From a childhood memory to moving around her native city, the image of Toronto's CN Tower stays etched in the mind—and in view.


This true story begins with a false memory, though one I was certain was 100% accurate up until late last month.

Toronto CN Tower

On the eve of its 35th anniversary, I was recounting the time my grandmother, Bubi Fran, piled my two older brothers and me into the back of her Datsun so that we could bear witness to history: We were off to see a helicopter attach the final piece -- the antenna mast -- to the top of Toronto's iconic CN Tower. "It was a day I would never forget…" I started telling my niece Emily, as she listened with wide-eyed amazement.

"Oh really?" interrupts Emily's father, my brother Marty, in a voice best described as skeptical amusement (never a good sign.) "Continue," he urges. "I'm interested to hear how this ends."

And so I do. "The skies were gray but our hearts were light with anticipation," I say, turning my attention back to Emily, "as dozens of cars waited at the base of the CN Tower for a special military helicopter to arrive. We heard it long before we saw it," I continue, covering my ears to illustrate the loudness of that long ago moment.

Toronto CN Tower

"Straining our necks looking through Bubi's rain-lashed windows, we were trying to catch the first glimpse of the giant helicopter until suddenly, there it was — piercing the thick clouds with its mighty blades, swooping down over us with antennae pieces dangling from long chains like great whales.

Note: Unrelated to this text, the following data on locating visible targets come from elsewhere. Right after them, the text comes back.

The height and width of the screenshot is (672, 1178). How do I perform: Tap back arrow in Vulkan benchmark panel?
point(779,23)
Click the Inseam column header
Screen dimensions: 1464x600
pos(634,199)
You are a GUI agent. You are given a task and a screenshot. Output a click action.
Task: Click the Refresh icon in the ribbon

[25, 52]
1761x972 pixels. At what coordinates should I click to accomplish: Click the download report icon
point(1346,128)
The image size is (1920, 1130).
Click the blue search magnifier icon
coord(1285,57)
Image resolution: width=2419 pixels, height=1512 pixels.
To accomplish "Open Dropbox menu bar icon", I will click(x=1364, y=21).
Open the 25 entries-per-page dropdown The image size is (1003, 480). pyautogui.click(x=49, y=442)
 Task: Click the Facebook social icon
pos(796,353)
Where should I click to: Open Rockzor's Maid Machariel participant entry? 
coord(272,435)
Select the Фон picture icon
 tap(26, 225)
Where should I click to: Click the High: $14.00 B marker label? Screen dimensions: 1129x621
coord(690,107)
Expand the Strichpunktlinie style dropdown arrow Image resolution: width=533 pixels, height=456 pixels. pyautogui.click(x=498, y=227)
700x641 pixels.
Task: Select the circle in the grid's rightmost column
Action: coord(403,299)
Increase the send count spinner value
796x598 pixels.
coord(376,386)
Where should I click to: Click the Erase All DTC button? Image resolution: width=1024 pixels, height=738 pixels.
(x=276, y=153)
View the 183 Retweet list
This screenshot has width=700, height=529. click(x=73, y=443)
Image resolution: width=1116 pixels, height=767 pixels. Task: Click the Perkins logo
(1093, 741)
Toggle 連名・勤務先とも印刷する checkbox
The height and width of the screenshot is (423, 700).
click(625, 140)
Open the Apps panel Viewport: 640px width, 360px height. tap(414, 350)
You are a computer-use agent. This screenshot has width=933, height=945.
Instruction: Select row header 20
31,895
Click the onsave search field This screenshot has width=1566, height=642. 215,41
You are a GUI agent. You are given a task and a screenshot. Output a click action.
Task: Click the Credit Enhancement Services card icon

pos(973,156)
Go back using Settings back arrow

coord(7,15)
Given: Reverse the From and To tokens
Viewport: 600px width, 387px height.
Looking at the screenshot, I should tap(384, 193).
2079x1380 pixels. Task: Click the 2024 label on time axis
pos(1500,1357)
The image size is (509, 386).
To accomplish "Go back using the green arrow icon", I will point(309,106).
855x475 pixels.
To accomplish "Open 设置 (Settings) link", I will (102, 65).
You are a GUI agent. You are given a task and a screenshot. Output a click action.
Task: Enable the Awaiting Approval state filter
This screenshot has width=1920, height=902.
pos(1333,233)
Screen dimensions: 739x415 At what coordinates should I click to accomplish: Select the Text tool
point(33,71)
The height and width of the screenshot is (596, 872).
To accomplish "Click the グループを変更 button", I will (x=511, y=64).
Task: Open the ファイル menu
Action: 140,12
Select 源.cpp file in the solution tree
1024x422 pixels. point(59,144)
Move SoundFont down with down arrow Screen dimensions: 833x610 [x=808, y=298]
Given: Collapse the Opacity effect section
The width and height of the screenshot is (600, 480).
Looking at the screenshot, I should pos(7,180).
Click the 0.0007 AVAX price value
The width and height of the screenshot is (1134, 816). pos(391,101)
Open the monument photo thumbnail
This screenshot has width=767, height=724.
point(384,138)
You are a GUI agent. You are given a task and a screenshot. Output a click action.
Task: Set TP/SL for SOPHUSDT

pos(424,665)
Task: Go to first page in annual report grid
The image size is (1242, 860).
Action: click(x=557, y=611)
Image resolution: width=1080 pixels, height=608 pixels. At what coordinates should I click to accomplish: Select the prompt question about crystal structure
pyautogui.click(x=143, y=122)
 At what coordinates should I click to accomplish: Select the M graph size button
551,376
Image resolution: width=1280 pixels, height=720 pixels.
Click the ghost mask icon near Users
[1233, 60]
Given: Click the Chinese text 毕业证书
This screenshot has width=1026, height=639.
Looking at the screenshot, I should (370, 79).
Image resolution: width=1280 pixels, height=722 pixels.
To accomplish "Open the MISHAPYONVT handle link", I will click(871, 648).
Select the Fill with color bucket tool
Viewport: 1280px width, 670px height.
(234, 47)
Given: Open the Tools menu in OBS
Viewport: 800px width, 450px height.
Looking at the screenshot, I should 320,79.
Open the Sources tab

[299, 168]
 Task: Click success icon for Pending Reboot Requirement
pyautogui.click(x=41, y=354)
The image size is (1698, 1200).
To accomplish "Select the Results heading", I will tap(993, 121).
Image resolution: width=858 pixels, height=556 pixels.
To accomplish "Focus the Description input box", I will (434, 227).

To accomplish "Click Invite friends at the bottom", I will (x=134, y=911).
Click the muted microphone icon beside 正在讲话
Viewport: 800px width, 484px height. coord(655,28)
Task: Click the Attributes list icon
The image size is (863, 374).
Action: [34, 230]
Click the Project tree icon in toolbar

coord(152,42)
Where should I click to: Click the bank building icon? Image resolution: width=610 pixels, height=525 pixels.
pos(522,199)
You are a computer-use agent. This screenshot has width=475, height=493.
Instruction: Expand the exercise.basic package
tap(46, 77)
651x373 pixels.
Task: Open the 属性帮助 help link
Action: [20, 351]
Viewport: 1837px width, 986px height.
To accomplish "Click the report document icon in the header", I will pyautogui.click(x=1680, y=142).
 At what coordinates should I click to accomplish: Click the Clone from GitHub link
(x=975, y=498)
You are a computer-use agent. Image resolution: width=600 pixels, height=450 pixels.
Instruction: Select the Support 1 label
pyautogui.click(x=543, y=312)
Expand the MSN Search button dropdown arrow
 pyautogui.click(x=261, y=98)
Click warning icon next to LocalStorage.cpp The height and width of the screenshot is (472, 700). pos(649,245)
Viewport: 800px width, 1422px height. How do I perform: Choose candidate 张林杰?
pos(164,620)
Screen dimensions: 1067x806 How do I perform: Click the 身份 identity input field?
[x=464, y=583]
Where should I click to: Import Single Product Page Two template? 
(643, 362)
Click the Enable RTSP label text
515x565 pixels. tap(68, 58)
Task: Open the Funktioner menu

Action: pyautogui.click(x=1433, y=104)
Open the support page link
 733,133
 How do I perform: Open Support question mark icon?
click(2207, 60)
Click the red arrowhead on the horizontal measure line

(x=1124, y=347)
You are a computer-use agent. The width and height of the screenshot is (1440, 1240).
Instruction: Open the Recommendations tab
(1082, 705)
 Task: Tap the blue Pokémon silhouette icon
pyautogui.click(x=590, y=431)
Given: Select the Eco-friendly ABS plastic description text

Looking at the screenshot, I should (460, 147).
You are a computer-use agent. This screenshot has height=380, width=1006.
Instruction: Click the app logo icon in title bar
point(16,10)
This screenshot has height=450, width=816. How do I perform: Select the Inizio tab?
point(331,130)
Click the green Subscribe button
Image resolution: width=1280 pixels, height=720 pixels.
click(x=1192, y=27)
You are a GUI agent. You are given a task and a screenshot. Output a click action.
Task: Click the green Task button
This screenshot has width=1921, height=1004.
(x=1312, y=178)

We honked our horns and cheered and shouted, and then the helicopter flew back up into the clouds and out of view. It was the most amazing sight I had ever seen, and then we went for ice cream. So basically, best day ever."

At this point applause wouldn't have been out of the question. Emily is grinning ear-to-ear, but so is Marty (never a good sign), and since he was also in the car and is two years older than me, he has a very different, and some would say more accurate take of that long ago day.

"That's a great memory Amy," says Marty, "but here's what really happened." He then explains (with great mirth I should add), that while we did go to see the top being put on the CN Tower, "And you're right in that it was a rainy day, but it was very foggy too," he says. "In fact, it was so foggy that after waiting an hour, they announced that they had to call it all off due to weather." Dramatic pause. "So you never actually witnessed the top being put on the CN Tower. Also," he adds, "Bubi Fran never had a Datsun."

So, all these years later it turns out my recollection was based on one part true memory and three parts 1970s-era news coverage. What a creative young mind I had! Still, be it truth or fiction, the CN Tower was and remains a large part of Toronto's collective identity and more specifically, part of my everyday life in an enduring and endearing way.

Toronto tower

A Tower to Top Them All
Built out of necessity in response to the downtown core's sudden boom in steel-famed skyscrapers in the 1960s (including the six tower Mies van de Rohe designed Toronto-Dominion Centre), while ushering Toronto into the modern era, these new builds also interfered with the city's telecommunication signals. The Canadian National Railways (CNR) proposed a solution: erecting a communications tower where height was the structure's raison d'etre. As plans took shape and it became obvious that in order to tower over all of the city's other towers, the proposed CN Tower may in fact become the world's tallest, the blueprints were altered to achieve this lofty goal.